This is quite strange that he is suggesting to stop pursuing external achievements after he himself pursuing these things successfully, as Gautama the Buddha had enjoyed the comforts of his life in the kingdom and palaces and got bored with everything. After such an indulgence, he renounced the world of pleasures and moved to the jungle to meditate as deeply as he could.

Swami Chaitanya Keerti
In his book Sapiens: A Brief History of Humankind, Yuval Noah Harari writes: "New Age cults frequently argue: Happiness does not depend on external conditions. It depends only on what we feel inside. People should stop pursuing external achievements such as wealth and status, and connect instead with their inner feelings."  or more succinctly, "Happiness begins within."
This is quite strange that he is suggesting to stop pursuing external achievements after he himself pursuing these things successfully, as Gautama the Buddha had enjoyed the comforts of his life in the kingdom and palaces and got bored with everything.
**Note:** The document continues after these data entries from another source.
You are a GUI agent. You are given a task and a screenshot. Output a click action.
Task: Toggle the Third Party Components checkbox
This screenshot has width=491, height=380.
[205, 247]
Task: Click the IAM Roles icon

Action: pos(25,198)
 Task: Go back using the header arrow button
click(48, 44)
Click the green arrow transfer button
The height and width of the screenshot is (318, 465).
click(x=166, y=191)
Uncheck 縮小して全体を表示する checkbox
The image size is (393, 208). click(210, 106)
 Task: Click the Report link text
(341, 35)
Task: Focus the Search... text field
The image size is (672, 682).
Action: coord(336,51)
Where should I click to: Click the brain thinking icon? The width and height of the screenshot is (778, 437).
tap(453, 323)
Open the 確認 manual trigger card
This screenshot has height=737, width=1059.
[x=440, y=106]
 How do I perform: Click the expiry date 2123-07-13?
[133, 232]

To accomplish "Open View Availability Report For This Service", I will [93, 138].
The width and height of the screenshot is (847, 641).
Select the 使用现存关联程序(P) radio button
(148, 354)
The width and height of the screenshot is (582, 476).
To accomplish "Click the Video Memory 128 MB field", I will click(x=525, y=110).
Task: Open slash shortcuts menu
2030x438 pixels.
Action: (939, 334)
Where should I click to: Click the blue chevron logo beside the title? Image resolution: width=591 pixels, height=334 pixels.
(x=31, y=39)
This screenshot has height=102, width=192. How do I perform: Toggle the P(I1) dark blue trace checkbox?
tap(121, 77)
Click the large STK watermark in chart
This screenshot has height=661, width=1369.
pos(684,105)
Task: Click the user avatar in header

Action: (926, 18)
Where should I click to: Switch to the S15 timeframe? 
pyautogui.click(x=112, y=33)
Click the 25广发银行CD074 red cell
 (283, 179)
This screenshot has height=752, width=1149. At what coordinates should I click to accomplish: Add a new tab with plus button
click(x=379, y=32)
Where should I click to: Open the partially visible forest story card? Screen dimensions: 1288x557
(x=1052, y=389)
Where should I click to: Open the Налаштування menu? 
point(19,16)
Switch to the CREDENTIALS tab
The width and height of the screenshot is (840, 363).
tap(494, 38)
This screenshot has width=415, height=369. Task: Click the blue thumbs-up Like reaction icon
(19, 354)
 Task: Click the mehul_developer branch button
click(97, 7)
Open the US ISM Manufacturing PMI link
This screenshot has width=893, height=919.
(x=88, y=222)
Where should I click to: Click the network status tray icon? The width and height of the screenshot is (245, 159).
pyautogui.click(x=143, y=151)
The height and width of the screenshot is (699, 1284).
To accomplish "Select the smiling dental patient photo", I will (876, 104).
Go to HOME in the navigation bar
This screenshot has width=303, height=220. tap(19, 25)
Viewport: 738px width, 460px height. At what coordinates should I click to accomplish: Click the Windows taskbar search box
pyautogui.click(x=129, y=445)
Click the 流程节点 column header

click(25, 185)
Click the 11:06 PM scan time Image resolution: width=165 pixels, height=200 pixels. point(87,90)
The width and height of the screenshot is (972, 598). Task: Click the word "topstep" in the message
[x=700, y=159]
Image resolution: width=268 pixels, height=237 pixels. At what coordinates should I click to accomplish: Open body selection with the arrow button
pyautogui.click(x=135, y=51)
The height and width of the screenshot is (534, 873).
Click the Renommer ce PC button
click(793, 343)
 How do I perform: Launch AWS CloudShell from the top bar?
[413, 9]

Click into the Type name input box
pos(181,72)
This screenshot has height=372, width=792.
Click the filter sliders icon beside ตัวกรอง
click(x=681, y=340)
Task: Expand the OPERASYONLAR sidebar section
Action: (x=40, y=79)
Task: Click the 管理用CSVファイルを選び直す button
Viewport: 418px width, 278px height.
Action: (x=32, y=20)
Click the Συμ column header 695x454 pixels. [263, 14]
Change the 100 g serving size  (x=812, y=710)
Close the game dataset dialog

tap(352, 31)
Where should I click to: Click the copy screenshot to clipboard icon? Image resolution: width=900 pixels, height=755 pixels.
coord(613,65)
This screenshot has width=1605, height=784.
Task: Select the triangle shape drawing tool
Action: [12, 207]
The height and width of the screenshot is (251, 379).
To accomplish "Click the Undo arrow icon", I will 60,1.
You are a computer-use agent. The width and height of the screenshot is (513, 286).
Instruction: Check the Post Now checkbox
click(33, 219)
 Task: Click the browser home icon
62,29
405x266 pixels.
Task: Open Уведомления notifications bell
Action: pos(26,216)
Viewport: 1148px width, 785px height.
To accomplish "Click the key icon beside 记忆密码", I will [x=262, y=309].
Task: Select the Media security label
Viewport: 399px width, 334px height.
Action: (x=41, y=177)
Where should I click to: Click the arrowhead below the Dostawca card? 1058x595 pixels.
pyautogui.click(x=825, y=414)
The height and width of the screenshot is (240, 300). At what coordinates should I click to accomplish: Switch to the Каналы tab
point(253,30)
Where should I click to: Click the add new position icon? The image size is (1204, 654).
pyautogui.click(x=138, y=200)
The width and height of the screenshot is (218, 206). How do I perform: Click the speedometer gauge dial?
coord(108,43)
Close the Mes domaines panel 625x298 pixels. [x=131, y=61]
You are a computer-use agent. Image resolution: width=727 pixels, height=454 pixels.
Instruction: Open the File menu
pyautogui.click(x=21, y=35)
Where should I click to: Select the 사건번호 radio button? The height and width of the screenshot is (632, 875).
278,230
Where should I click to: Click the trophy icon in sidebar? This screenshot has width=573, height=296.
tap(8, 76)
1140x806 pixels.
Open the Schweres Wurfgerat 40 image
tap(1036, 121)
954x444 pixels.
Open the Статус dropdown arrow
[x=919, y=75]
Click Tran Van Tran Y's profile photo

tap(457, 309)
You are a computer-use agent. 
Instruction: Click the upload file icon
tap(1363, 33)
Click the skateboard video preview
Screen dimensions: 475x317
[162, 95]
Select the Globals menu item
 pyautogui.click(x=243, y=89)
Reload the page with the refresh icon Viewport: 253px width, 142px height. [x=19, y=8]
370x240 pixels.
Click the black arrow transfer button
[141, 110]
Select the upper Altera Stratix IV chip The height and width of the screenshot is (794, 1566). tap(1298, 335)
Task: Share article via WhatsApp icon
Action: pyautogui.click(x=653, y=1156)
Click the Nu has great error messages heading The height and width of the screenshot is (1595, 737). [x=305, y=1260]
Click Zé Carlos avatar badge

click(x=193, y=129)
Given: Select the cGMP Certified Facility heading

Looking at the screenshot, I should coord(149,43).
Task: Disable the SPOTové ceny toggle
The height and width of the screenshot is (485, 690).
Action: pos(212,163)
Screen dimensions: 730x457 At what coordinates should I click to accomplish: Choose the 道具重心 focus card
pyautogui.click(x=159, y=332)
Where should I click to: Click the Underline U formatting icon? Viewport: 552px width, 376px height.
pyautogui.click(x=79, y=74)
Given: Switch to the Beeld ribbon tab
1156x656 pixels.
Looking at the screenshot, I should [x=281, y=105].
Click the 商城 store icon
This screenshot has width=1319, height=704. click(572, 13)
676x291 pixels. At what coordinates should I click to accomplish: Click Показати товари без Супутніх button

After such an indulgence, he renounced the world of pleasures and moved to the jungle to meditate as deeply as he could. After six years of non-stop meditation, he was blessed with enlightenment. His boredom was total and his renunciation was also total and as a consequence, his illumination was absolute. Vipassana-- the insightfulness, and watchfulness --has been the greatest gift of the Buddha for the world since then.
Prof. Harari is the author of international bestseller books and has been on the path of the Buddha since the beginning of the year 2000. He has been doing Vipassana meditation regularly. He received his PhD. from the University of Oxford in 2002 and is currently a lecturer at the Department of History, the Hebrew University of Jerusalem. Prof. Harari is a two-time winner of the Polonsky Prize for Creativity and Originality, which he was awarded in 2009 and 2012. He has not moved to the jungle like the Buddha to meditate--He lives in the world and continues meditating one hour in the morning and one hour in the evening. He says that he undertakes a meditation retreat of 30 days or longer, in silence and with no books or social media. In short, he has not renounced the outside world and continues living in the world, with a longing to keep meditating, balancing the outer with the inner. In the modern times, this approach is more suitable, as envisioned by the modern enlightened mystic Osho. I am sure that Prof. Harari is acquainted with Osho as all the intelligent people of the world.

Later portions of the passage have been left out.